Parts of the exercise:
(a) In the email exchange about ARIA events, why does the reply doubt that changing an element's accessible description should make a screen reader speak it? Give the reason in one to three sentences.
(b) List every distinct email address that appears in the email exchange about ARIA events.
(c) Write a continuation of the email exchange about ARIA events, picking up after its final question.

Given passage:
- Opening Delimiter -

From: Dominic Mazzoni <dmazzoni@google.com<mailto:dmazzoni@google.com>>
To: Bryan Garaventa <bryan.garaventa@ssbbartgroup.com<mailto:bryan.garaventa@ssbbartgroup.com>>
Cc: "public-pfwg@w3.org<mailto:public-pfwg@w3.org>" <public-pfwg@w3.org<mailto:public-pfwg@w3.org>>
Date: 02/22/2015 12:19 PM
Subject: Re: Is there a public list of events that should fire when ARIA is used?

________________________________



If the description is exposed in the "description" field when you explore it with a MSAA tool, then EVENT_OBJECT_DESCRIPTIONCHANGE would be the event that should fire.

However, if aria-describedby points to another element with visible text on the page, then it's exposed via IAccessibleRelation with the code IA2_RELATION_DESCRIBED_BY. I can't find an event that's supposed to fire if that property changes. Maybe someone else knows?

In either case, it's not clear to me that dynamically changing the accessible description - by any means - should necessarily cause a screen reader to speak the description. In general the only standard way to get a screen reader to speak something asynchronously (i.e. not in response to a user event) is with a live region. Any other case where it speaks something is typically dependent on the screen reader and not standardized.

- Dominic

On Sat, Feb 21, 2015 at 3:39 PM, Bryan Garaventa <bryan.garaventa@ssbbartgroup.com<mailto:bryan.garaventa@ssbbartgroup.com>> wrote:
I do have one question though, it looks like aria-describedby isn’t listed as firing any event when changed programmatically. Does this actually fire any event when this occurs?



I’m referring to the scenario when an element has focus, such as a form field, and within a certain time delay (e.g 1.5 seconds), a tooltip is programmatically displayed by inserting it into the DOM, where aria-describedby is then set on the element that has focus to point to the newly displayed tooltip.



This scenario would also occur for dynamically updating tooltips, such as when typing into a form field that rendered different tooltips as you type in order to shape the user’s input responses.



Does the modification of aria-describedby then fire a specific event when this occurs?

- Closing Delimiter -

Pixel coordinate grounding data
- Opening Delimiter -

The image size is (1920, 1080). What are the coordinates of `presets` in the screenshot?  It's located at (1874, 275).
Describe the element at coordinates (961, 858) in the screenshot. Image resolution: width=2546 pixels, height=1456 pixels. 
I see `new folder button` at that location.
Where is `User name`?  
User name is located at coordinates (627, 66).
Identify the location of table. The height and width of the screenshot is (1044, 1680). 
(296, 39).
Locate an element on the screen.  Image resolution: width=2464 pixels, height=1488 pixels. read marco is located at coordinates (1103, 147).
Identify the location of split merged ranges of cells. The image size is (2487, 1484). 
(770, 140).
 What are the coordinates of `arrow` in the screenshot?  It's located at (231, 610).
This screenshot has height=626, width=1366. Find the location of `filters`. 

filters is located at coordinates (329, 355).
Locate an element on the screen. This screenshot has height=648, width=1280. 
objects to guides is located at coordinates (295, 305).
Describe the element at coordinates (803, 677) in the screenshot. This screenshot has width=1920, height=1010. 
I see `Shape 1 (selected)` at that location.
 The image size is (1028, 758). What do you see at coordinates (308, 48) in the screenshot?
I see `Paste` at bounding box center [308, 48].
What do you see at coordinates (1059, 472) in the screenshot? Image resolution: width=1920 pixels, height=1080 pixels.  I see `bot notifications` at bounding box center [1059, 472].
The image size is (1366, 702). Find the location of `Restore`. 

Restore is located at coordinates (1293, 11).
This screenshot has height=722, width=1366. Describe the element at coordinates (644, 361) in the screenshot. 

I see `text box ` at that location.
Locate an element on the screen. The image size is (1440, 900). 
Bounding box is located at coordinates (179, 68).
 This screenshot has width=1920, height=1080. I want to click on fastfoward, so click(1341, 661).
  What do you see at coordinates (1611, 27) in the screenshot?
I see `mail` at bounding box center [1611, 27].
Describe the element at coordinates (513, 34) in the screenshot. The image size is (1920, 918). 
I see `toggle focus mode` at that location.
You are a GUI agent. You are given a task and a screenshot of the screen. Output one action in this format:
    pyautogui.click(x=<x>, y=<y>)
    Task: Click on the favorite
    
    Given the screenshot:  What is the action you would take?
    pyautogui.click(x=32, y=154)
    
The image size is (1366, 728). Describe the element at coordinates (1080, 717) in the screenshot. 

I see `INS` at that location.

- Closing Delimiter -

Answer set:
(a) A live region is the only standard way to get a screen reader to speak something asynchronously, meaning not in response to a user event. In any other case where a screen reader speaks, the behavior typically depends on the screen reader and is not standardized.

(b)
dmazzoni@google.com
bryan.garaventa@ssbbartgroup.com
public-pfwg@w3.org

(c)
From: Dominic Mazzoni [mailto:dmazzoni@google.com<mailto:dmazzoni@google.com>]
Sent: Friday, February 20, 2015 11:24 PM
To: Bryan Garaventa
Cc: public-pfwg@w3.org<mailto:public-pfwg@w3.org>
Subject: Re: Is there a public list of events that should fire when ARIA is used?



Hi Bryan,



The WAI-ARIA User Agent Implementation Guide includes a section on what events are supposed to be fired in response to ARIA changes: http://www.w3.org/TR/wai-aria-implementation/#mapping_events




If you're testing IE, the table should be sufficient. However if you're testing Firefox or Chrome, I'm not sure you can use Accessible Event Watcher because I think it only knows about MSAA and UIA events, but Firefox and Chrome also send IAccessible2 events.



- Dominic



On Fri, Feb 20, 2015 at 9:10 PM, Bryan Garaventa <bryan.garaventa@ssbbartgroup.com<mailto:bryan.garaventa@ssbbartgroup.com>> wrote:

Hi,
Hopefully somebody can point me in the right direction here.

I'm experimenting with Accessible Event Watcher, at
https://msdn.microsoft.com/en-us/library/windows/desktop/dd317979%28v=vs.85%29.aspx

In order to get a better understanding of which events fire when ARIA is used on the Windows OS, and when this happens such as when various properties and states change during interaction.

However, I'm not sure which events I should be checking for, what their names are, and which ARIA changes should be triggering these.

Is there a public list of events somewhere that describes which events should fire and when that I could review in order to understand these things better? I expect this may be platform specific, but any resource would be helpful.